[Stored data entries]
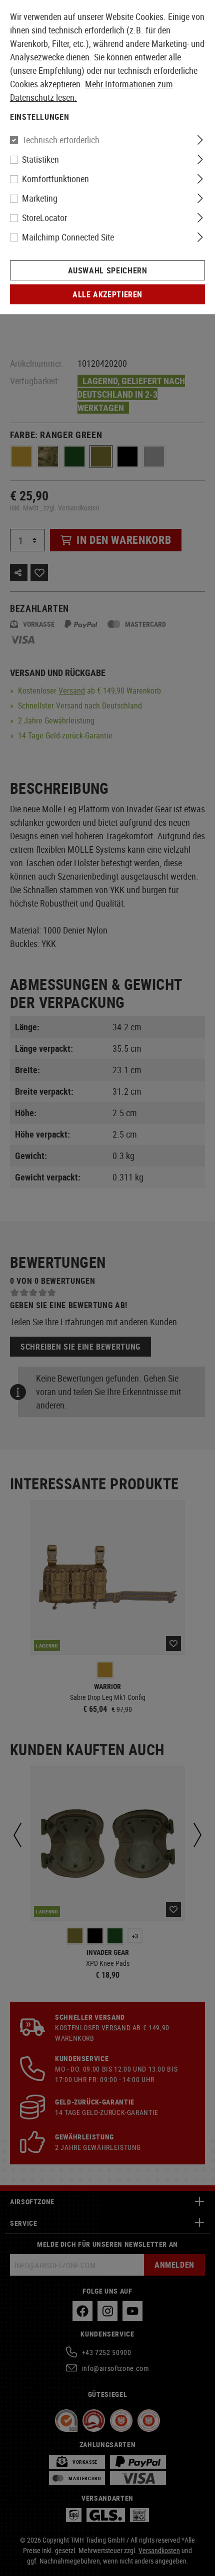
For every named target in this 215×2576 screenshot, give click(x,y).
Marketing (40, 198)
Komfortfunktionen (55, 179)
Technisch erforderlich (61, 140)
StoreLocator (44, 218)
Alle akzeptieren (107, 294)
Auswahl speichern (108, 270)
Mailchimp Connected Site (68, 237)
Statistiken (40, 159)
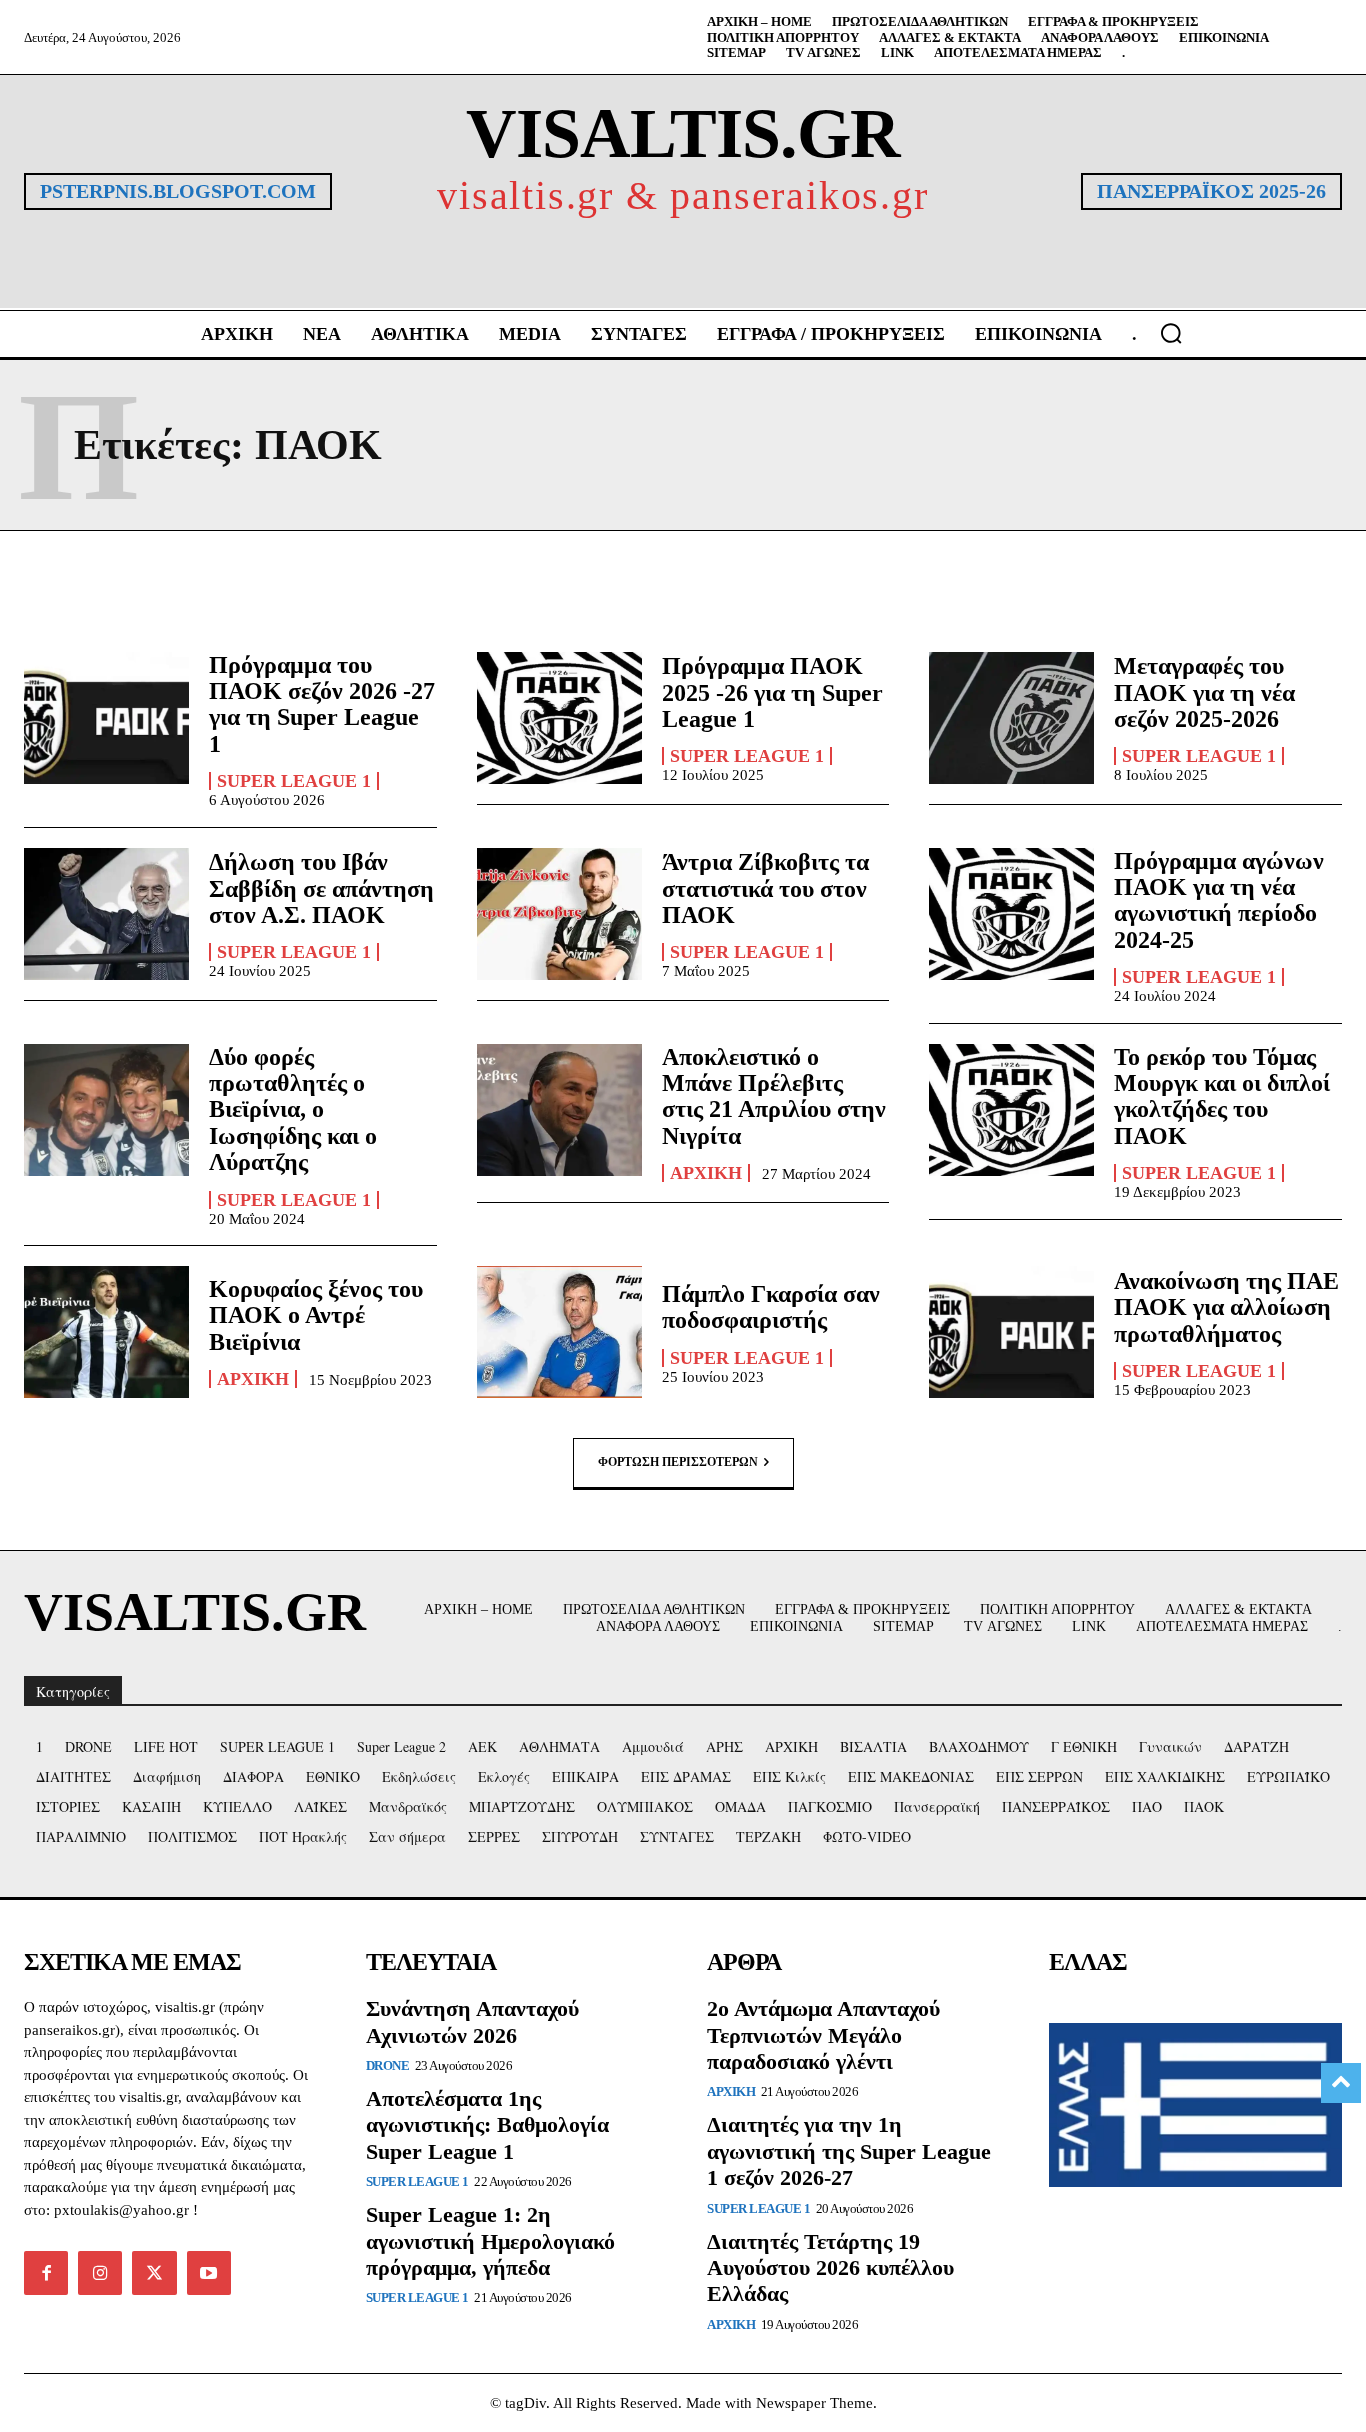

ABOUT THIS EXERCISE: Restate all entries exactly; pictures stay out.

OUTPUT OF THE TASK:
For every named target in this 215×2576 screenshot, give click(x,y).
Marketing (40, 198)
Komfortfunktionen (55, 179)
Technisch erforderlich (61, 140)
StoreLocator (44, 218)
Alle akzeptieren (107, 294)
Auswahl speichern (108, 270)
Mailchimp Connected Site (68, 237)
Statistiken (40, 159)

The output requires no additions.